La actual revisión del Plan de Ordenamiento Territorial es una oportunidad de oro para plantear soluciones estructurales frente a la doble amenaza de excesos de agua en un tiempo y escasez en otro, a pesar de tener un importante río que nos recorre. Requerimos además fomentar en todos los ciudadanos el entendimiento del desafío sistémico que enfrentamos y evitar la politización de instituciones clave, que pierden efectividad con cada cambio de gobierno por la inestabilidad de su nómina y la ausencia de una estrategia sostenible en el largo plazo.
Como ciudadanos, tenemos un papel y una responsabilidad. El cuidado del agua es solo el comienzo: debemos preocuparnos y participar en el desarrollo del futuro sostenible de nuestra ciudad, el cual depende determinantemente de las instituciones y planes que creamos y mantenemos. El sueño colectivo de una Medellín mejor requiere nuestra consciencia y nuestra acción. Como bien decía Jacques Cousteau: “El ciclo del agua y el ciclo de la vida son uno mismo”. Que no lo olvidemos. ¿Qué tal si volvemos a pensar de verdad la relación entre el río y la ciudad, y la proyectamos hacia el futuro?

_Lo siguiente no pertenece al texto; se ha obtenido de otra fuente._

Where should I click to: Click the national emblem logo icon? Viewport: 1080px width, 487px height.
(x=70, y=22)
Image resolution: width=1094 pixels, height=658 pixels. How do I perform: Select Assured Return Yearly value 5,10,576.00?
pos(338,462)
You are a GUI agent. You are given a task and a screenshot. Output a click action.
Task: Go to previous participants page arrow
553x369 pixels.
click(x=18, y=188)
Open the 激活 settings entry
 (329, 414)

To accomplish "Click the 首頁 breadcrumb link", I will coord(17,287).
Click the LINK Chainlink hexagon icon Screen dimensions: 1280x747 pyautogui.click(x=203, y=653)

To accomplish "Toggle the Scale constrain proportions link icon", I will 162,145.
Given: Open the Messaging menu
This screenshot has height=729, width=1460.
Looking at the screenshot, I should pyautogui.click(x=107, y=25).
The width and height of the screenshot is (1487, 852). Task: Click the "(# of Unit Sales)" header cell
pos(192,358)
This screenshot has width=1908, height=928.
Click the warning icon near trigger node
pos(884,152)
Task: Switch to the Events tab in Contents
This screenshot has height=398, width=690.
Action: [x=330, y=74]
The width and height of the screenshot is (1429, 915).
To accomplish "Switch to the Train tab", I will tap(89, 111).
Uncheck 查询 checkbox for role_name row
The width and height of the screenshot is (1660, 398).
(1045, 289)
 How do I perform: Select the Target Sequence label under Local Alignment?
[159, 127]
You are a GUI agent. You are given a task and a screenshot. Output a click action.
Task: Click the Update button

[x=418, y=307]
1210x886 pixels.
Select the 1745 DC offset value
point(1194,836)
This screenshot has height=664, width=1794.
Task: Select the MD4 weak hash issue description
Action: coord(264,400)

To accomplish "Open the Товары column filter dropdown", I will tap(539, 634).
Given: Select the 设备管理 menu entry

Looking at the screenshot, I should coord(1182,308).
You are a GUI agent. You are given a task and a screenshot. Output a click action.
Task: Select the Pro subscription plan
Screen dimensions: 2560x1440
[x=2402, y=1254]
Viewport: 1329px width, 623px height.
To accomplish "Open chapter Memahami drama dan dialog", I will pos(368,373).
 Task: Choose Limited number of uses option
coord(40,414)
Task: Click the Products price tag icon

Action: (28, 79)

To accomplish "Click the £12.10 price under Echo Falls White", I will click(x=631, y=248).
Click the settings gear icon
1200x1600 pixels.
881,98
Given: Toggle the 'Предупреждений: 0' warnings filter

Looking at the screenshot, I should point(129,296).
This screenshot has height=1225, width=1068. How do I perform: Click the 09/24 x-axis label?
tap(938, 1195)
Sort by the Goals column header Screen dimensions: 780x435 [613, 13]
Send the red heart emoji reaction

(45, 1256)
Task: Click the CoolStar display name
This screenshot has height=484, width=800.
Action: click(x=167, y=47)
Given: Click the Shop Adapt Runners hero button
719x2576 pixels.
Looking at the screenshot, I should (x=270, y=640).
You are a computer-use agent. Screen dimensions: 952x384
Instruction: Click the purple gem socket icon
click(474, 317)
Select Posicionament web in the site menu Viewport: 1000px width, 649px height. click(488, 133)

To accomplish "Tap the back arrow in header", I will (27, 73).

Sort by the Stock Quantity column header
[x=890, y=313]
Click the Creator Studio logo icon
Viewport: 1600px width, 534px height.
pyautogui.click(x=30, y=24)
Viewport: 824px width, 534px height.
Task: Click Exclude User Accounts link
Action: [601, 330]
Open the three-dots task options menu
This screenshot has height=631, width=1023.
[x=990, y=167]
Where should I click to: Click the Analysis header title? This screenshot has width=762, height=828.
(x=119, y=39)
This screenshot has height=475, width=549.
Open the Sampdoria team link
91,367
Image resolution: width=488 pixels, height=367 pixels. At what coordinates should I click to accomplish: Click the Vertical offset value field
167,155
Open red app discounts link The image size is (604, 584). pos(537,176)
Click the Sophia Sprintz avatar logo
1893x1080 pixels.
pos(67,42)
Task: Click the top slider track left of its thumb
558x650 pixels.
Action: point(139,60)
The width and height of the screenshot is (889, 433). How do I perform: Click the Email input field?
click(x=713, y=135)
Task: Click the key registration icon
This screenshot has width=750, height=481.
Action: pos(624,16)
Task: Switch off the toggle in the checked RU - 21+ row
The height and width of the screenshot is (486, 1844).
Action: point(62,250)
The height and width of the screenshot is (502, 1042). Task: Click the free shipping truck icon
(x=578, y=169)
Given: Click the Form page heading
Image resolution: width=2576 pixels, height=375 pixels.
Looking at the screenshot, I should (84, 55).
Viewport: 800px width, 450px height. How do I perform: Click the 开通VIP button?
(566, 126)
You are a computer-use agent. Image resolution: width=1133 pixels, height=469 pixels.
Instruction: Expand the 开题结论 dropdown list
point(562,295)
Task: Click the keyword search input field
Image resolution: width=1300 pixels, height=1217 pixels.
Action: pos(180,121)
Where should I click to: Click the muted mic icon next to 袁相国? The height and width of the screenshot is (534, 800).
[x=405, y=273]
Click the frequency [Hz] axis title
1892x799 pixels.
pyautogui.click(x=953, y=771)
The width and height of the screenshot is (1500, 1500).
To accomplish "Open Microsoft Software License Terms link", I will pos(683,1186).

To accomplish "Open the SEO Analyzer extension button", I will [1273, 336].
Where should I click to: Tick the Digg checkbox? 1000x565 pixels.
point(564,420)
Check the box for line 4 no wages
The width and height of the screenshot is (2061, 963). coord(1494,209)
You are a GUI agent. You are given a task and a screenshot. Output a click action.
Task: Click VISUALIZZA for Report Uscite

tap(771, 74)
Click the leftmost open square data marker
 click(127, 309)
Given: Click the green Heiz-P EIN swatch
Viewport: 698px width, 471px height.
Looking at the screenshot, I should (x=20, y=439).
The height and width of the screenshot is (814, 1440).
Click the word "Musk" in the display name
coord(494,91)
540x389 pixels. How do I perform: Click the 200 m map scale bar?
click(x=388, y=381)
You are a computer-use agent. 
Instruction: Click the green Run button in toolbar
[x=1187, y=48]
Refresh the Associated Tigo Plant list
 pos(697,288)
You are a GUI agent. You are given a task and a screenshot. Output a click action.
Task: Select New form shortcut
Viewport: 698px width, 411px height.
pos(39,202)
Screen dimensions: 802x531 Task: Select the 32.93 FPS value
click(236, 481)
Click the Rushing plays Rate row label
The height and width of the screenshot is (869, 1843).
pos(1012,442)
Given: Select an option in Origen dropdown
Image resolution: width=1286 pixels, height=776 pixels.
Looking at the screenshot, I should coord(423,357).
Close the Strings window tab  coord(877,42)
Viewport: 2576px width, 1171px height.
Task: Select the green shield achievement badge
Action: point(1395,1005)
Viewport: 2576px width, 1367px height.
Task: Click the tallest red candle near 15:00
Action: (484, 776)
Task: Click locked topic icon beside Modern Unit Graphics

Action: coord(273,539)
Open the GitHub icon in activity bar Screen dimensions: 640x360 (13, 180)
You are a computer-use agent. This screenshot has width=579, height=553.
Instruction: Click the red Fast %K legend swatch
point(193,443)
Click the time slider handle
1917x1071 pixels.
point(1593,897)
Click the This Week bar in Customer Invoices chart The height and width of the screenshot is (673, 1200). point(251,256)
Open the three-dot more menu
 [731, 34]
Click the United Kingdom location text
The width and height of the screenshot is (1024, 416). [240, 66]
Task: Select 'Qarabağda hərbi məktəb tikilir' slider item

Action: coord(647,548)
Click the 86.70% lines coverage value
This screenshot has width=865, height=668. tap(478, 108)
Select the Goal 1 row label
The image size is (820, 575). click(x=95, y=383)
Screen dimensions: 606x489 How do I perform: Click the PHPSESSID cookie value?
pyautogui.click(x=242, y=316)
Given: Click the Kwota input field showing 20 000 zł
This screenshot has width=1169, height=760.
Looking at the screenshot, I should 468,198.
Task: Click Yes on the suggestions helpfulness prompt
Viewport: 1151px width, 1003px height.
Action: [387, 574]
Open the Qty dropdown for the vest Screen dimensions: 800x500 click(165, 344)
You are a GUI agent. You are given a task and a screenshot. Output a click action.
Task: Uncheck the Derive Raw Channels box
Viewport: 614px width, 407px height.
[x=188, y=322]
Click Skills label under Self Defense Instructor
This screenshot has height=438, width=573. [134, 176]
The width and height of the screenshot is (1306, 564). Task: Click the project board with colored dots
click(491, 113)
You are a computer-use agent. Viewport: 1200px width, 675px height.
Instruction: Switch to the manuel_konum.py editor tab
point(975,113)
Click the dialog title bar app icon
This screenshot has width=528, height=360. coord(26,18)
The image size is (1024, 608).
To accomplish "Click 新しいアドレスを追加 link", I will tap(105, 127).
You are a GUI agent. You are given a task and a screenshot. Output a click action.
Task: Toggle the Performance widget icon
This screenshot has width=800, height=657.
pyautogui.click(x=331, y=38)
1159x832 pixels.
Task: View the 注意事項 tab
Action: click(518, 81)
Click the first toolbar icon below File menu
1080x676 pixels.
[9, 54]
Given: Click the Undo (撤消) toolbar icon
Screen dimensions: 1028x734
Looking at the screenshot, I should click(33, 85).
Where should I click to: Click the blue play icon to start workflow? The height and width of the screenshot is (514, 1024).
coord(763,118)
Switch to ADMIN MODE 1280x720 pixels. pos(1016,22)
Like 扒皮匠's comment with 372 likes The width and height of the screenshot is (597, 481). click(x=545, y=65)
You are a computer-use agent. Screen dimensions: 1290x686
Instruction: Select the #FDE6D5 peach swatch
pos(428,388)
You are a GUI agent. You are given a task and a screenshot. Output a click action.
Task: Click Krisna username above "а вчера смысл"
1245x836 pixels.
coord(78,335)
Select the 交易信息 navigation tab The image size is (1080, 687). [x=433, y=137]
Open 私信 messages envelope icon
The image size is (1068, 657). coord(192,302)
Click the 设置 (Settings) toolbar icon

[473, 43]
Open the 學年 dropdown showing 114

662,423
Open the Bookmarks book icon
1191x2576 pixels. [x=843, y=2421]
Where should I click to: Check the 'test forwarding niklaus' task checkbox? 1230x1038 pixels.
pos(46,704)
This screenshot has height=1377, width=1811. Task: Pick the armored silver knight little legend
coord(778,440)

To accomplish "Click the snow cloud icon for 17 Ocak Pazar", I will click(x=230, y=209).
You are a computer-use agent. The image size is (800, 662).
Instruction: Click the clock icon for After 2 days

- Coda: una buena reflexión que podríamos iniciar como ciudadanos tiene que ver con saber qué pasó con las funciones del instituto Mi Río después de su liquidación. ¿Los supuestos que se tenían para tomar esa decisión se cumplieron? ¿Las condiciones de gestión del recurso hídrico en Medellín actualmente son las que requerimos? ¿Estamos cuidando de verdad nuestro río y con ello el futuro de la vida en la ciudad?